EXERCISE DATA
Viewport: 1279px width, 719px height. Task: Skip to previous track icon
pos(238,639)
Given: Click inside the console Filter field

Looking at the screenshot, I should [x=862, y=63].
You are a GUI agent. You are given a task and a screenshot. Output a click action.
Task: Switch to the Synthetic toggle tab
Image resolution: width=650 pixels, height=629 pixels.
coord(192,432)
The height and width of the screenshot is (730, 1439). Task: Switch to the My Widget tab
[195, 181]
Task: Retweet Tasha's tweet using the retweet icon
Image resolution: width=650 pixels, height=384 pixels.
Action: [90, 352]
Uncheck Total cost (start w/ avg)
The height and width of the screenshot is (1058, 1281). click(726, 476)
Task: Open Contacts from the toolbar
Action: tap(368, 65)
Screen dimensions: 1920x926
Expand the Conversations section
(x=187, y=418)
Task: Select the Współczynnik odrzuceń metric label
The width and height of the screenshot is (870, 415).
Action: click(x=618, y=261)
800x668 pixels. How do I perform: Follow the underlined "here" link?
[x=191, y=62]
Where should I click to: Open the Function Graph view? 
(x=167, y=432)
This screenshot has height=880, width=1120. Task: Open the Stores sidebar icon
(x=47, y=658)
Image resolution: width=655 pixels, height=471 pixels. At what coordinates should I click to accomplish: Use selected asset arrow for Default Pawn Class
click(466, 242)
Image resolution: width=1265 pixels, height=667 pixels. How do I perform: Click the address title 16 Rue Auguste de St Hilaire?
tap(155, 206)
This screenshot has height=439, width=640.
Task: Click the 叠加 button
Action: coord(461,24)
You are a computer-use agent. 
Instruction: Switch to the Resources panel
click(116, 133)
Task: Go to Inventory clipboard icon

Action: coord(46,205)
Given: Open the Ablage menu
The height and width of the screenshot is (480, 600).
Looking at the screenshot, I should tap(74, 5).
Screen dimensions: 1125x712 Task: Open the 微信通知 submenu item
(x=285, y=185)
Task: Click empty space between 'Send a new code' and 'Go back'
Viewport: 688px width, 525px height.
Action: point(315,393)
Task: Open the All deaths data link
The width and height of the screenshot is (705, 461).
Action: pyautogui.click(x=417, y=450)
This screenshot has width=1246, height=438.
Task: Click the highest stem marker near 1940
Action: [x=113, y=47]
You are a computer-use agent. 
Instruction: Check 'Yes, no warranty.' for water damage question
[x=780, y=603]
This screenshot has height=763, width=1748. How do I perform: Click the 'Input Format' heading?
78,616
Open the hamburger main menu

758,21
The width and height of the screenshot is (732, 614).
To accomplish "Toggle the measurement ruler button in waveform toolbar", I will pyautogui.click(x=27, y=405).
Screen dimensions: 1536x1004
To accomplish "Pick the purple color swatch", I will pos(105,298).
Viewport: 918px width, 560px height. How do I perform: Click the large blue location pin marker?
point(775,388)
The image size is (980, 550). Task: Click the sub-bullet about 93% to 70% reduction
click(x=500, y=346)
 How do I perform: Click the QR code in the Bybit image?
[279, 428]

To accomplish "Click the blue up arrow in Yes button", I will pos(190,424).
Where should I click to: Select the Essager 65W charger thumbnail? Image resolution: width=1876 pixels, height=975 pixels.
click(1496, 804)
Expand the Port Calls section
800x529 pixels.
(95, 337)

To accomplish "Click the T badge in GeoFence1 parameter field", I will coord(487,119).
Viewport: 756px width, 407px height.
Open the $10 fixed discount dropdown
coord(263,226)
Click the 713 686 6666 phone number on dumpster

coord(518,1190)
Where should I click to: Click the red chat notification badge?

WORK REQUIRED
Copy out each entry once more, character for character.

ANSWER FOR THE TASK
Viewport: 1279px width, 719px height. Task: Skip to previous track icon
pos(238,639)
Given: Click inside the console Filter field

Looking at the screenshot, I should [x=862, y=63].
You are a GUI agent. You are given a task and a screenshot. Output a click action.
Task: Switch to the Synthetic toggle tab
Image resolution: width=650 pixels, height=629 pixels.
coord(192,432)
The height and width of the screenshot is (730, 1439). Task: Switch to the My Widget tab
[195, 181]
Task: Retweet Tasha's tweet using the retweet icon
Image resolution: width=650 pixels, height=384 pixels.
Action: [90, 352]
Uncheck Total cost (start w/ avg)
The height and width of the screenshot is (1058, 1281). click(726, 476)
Task: Open Contacts from the toolbar
Action: tap(368, 65)
Screen dimensions: 1920x926
Expand the Conversations section
(x=187, y=418)
Task: Select the Współczynnik odrzuceń metric label
The width and height of the screenshot is (870, 415).
Action: click(x=618, y=261)
800x668 pixels. How do I perform: Follow the underlined "here" link?
[x=191, y=62]
Where should I click to: Open the Function Graph view? 
(x=167, y=432)
This screenshot has height=880, width=1120. Task: Open the Stores sidebar icon
(x=47, y=658)
Image resolution: width=655 pixels, height=471 pixels. At what coordinates should I click to accomplish: Use selected asset arrow for Default Pawn Class
click(466, 242)
Image resolution: width=1265 pixels, height=667 pixels. How do I perform: Click the address title 16 Rue Auguste de St Hilaire?
tap(155, 206)
This screenshot has height=439, width=640.
Task: Click the 叠加 button
Action: coord(461,24)
You are a computer-use agent. 
Instruction: Switch to the Resources panel
click(116, 133)
Task: Go to Inventory clipboard icon

Action: coord(46,205)
Given: Open the Ablage menu
The height and width of the screenshot is (480, 600).
Looking at the screenshot, I should tap(74, 5).
Screen dimensions: 1125x712 Task: Open the 微信通知 submenu item
(x=285, y=185)
Task: Click empty space between 'Send a new code' and 'Go back'
Viewport: 688px width, 525px height.
Action: point(315,393)
Task: Open the All deaths data link
The width and height of the screenshot is (705, 461).
Action: pyautogui.click(x=417, y=450)
This screenshot has width=1246, height=438.
Task: Click the highest stem marker near 1940
Action: [x=113, y=47]
You are a computer-use agent. 
Instruction: Check 'Yes, no warranty.' for water damage question
[x=780, y=603]
This screenshot has height=763, width=1748. How do I perform: Click the 'Input Format' heading?
78,616
Open the hamburger main menu

758,21
The width and height of the screenshot is (732, 614).
To accomplish "Toggle the measurement ruler button in waveform toolbar", I will pyautogui.click(x=27, y=405).
Screen dimensions: 1536x1004
To accomplish "Pick the purple color swatch", I will pos(105,298).
Viewport: 918px width, 560px height. How do I perform: Click the large blue location pin marker?
point(775,388)
The image size is (980, 550). Task: Click the sub-bullet about 93% to 70% reduction
click(x=500, y=346)
 How do I perform: Click the QR code in the Bybit image?
[279, 428]

To accomplish "Click the blue up arrow in Yes button", I will pos(190,424).
Where should I click to: Select the Essager 65W charger thumbnail? Image resolution: width=1876 pixels, height=975 pixels.
click(1496, 804)
Expand the Port Calls section
800x529 pixels.
(95, 337)

To accomplish "Click the T badge in GeoFence1 parameter field", I will coord(487,119).
Viewport: 756px width, 407px height.
Open the $10 fixed discount dropdown
coord(263,226)
Click the 713 686 6666 phone number on dumpster

coord(518,1190)
Where should I click to: Click the red chat notification badge?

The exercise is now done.